— Exercise material —
####################
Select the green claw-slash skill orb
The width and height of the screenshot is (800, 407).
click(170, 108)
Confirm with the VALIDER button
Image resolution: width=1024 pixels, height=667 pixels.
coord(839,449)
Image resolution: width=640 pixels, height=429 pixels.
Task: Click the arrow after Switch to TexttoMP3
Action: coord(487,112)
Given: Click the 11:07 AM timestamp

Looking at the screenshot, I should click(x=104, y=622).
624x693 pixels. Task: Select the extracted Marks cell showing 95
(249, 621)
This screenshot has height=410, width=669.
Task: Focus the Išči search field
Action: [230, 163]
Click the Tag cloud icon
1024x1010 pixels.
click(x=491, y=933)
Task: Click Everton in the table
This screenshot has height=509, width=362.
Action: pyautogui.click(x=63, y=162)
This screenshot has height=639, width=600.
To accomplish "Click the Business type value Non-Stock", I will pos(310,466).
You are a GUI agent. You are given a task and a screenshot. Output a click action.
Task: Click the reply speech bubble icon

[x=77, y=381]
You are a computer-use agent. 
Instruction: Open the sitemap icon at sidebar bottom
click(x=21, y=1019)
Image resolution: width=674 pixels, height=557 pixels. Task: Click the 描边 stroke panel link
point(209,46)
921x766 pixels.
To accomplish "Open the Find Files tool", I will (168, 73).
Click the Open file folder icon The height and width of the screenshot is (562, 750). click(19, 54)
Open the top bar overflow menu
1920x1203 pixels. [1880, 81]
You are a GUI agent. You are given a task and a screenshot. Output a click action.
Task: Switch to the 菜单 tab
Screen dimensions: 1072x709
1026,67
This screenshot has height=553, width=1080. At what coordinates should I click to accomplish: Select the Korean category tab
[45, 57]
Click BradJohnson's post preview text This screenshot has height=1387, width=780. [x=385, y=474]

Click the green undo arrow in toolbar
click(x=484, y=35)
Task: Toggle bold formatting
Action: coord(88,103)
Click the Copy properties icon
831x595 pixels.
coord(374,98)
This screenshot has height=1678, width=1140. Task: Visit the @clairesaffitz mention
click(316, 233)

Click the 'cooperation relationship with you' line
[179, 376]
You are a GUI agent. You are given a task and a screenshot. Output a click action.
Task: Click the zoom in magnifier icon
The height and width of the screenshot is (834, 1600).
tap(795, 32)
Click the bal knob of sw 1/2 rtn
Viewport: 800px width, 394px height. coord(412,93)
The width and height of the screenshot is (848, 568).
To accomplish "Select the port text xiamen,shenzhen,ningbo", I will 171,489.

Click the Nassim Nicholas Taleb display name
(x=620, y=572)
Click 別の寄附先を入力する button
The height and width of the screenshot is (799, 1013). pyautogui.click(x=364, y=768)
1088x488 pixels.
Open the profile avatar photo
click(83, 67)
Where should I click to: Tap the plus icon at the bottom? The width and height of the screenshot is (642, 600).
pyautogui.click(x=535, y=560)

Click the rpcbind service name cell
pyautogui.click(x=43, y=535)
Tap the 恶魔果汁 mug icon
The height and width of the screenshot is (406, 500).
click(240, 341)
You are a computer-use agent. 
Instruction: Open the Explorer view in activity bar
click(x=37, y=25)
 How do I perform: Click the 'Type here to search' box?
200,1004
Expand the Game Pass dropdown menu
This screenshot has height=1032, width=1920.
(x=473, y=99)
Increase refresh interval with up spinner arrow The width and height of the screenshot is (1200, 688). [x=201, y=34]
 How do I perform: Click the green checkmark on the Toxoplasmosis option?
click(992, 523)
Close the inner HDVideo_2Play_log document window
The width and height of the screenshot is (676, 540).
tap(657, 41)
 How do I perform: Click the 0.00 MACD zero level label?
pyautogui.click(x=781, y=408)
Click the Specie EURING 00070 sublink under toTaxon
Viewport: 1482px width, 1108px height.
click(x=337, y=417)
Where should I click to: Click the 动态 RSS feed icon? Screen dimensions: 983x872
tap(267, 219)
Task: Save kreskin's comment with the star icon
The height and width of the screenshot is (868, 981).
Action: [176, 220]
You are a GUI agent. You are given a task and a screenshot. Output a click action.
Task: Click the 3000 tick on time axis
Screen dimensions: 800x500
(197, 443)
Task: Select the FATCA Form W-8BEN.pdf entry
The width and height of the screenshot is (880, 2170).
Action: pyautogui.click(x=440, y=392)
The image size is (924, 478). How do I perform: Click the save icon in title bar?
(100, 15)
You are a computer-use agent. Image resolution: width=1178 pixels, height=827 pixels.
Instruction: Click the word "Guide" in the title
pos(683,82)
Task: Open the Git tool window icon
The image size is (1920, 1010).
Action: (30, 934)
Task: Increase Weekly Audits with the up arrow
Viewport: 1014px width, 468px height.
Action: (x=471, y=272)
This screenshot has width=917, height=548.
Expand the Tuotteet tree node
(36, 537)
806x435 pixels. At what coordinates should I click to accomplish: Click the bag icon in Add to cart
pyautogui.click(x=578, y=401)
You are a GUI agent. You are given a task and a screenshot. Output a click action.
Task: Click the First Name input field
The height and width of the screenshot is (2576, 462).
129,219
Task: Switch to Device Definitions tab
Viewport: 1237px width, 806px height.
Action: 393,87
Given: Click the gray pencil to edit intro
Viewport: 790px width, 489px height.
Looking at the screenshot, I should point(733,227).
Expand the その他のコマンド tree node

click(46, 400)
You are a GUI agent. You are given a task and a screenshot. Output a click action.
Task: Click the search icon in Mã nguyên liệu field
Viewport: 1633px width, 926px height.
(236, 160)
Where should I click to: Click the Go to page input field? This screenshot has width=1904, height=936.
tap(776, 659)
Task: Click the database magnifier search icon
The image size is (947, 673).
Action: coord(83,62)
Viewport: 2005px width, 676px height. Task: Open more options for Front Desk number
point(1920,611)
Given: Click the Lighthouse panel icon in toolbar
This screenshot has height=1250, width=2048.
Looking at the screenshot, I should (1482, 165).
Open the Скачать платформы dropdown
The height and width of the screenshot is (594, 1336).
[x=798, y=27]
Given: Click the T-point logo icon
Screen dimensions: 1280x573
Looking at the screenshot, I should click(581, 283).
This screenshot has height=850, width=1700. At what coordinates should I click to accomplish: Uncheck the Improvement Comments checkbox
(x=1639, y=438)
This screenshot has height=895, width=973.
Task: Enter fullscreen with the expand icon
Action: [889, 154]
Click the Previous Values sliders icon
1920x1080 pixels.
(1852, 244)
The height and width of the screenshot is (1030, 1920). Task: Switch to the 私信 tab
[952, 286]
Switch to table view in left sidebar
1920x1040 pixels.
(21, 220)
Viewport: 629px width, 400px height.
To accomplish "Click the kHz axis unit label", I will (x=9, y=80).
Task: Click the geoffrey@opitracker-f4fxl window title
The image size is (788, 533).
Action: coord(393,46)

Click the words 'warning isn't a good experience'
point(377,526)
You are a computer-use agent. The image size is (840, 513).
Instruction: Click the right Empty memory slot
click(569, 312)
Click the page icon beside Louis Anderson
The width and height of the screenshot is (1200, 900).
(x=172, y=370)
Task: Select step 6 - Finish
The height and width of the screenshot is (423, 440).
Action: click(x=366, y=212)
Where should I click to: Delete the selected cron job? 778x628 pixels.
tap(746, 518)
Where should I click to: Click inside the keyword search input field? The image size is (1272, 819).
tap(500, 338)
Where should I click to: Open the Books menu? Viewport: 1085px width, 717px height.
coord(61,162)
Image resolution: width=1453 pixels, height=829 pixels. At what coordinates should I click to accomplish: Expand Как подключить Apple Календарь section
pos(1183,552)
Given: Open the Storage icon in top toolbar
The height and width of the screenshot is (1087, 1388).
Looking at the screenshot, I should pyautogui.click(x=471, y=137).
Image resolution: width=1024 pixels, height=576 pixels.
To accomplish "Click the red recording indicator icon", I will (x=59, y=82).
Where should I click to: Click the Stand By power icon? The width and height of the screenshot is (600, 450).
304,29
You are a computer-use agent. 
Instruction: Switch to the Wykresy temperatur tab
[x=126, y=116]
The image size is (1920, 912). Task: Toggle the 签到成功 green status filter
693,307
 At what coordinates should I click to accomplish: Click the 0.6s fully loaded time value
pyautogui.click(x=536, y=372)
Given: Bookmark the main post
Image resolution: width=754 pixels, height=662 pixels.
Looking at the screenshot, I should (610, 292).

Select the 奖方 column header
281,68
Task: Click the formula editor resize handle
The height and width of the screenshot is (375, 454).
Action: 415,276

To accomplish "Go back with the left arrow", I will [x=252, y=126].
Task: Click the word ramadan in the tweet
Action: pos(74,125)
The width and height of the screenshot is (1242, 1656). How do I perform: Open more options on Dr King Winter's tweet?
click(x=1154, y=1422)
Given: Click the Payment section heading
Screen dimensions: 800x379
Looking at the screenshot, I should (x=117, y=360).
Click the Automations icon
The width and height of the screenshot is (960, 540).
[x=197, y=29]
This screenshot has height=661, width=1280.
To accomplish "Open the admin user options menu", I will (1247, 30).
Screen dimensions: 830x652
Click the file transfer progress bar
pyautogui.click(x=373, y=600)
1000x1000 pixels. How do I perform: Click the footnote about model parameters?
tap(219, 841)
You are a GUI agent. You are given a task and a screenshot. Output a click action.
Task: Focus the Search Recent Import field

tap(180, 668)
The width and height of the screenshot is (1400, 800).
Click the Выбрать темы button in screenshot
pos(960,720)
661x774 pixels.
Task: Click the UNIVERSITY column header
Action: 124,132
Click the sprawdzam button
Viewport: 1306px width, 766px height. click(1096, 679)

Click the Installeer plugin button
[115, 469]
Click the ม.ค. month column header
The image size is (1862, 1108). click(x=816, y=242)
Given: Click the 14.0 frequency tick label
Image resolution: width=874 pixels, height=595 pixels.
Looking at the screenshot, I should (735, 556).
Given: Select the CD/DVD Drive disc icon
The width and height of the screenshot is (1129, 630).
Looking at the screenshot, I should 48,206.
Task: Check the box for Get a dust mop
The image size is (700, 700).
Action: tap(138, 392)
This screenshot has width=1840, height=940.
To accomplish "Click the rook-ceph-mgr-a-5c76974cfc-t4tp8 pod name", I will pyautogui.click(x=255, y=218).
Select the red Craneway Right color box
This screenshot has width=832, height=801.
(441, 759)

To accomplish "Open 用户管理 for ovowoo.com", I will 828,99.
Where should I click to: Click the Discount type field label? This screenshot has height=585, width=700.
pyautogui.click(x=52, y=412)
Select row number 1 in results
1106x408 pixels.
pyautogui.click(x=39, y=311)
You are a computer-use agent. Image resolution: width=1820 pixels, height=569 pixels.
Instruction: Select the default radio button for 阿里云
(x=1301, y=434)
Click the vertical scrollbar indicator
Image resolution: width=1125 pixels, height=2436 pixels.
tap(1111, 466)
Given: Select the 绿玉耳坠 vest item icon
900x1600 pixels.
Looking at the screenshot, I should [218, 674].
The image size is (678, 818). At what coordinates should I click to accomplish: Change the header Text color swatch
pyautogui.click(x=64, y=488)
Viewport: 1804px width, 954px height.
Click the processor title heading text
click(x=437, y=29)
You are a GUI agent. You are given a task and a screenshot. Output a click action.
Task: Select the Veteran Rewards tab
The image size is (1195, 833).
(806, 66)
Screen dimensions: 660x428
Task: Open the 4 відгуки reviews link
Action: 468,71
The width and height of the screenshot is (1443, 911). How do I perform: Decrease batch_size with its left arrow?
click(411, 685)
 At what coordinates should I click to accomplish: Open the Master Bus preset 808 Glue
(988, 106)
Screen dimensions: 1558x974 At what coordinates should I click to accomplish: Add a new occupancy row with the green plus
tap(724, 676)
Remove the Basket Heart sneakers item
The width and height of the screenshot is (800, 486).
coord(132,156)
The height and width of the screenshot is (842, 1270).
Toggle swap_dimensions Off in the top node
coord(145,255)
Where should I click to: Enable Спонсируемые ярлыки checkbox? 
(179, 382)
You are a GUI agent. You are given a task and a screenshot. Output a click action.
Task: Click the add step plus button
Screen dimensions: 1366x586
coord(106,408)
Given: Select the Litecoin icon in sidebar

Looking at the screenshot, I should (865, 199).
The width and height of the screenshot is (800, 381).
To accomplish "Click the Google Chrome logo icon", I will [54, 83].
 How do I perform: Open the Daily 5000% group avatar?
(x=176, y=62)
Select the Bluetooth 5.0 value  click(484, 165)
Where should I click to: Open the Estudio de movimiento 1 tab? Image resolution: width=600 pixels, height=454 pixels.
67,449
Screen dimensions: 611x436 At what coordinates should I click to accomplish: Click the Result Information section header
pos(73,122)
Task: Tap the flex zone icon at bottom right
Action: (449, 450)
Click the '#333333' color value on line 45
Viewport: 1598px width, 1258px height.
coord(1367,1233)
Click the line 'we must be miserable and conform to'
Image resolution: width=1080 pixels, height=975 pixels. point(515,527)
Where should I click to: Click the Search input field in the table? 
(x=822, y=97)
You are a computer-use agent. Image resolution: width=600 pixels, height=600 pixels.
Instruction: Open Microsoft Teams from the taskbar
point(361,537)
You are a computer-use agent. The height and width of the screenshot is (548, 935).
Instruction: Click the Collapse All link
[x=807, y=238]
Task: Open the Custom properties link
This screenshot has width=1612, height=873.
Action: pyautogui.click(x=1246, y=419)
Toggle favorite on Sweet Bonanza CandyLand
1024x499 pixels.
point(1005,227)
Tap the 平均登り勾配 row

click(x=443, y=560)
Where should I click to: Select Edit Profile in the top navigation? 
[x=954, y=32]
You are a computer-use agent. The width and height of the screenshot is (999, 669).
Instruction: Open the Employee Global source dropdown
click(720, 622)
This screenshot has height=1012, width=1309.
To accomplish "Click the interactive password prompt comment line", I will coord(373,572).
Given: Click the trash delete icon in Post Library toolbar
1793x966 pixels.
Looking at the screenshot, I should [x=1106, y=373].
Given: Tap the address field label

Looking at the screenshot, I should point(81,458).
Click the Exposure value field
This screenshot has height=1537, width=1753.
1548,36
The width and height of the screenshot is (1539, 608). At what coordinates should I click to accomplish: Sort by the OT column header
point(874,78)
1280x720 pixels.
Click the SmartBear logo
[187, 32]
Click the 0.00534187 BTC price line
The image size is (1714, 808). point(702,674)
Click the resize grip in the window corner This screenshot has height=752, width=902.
####################
— What you will do —
An exact copy is required of each line from the one containing "This screenshot has width=1612, height=873." through the last line of the material, and of no other line.

— Exercise output —
This screenshot has width=1612, height=873.
Action: pyautogui.click(x=1246, y=419)
Toggle favorite on Sweet Bonanza CandyLand
1024x499 pixels.
point(1005,227)
Tap the 平均登り勾配 row

click(x=443, y=560)
Where should I click to: Select Edit Profile in the top navigation? 
[x=954, y=32]
You are a computer-use agent. The width and height of the screenshot is (999, 669).
Instruction: Open the Employee Global source dropdown
click(720, 622)
This screenshot has height=1012, width=1309.
To accomplish "Click the interactive password prompt comment line", I will coord(373,572).
Given: Click the trash delete icon in Post Library toolbar
1793x966 pixels.
Looking at the screenshot, I should [x=1106, y=373].
Given: Tap the address field label

Looking at the screenshot, I should point(81,458).
Click the Exposure value field
This screenshot has height=1537, width=1753.
1548,36
The width and height of the screenshot is (1539, 608). At what coordinates should I click to accomplish: Sort by the OT column header
point(874,78)
1280x720 pixels.
Click the SmartBear logo
[187, 32]
Click the 0.00534187 BTC price line
The image size is (1714, 808). point(702,674)
Click the resize grip in the window corner This screenshot has height=752, width=902.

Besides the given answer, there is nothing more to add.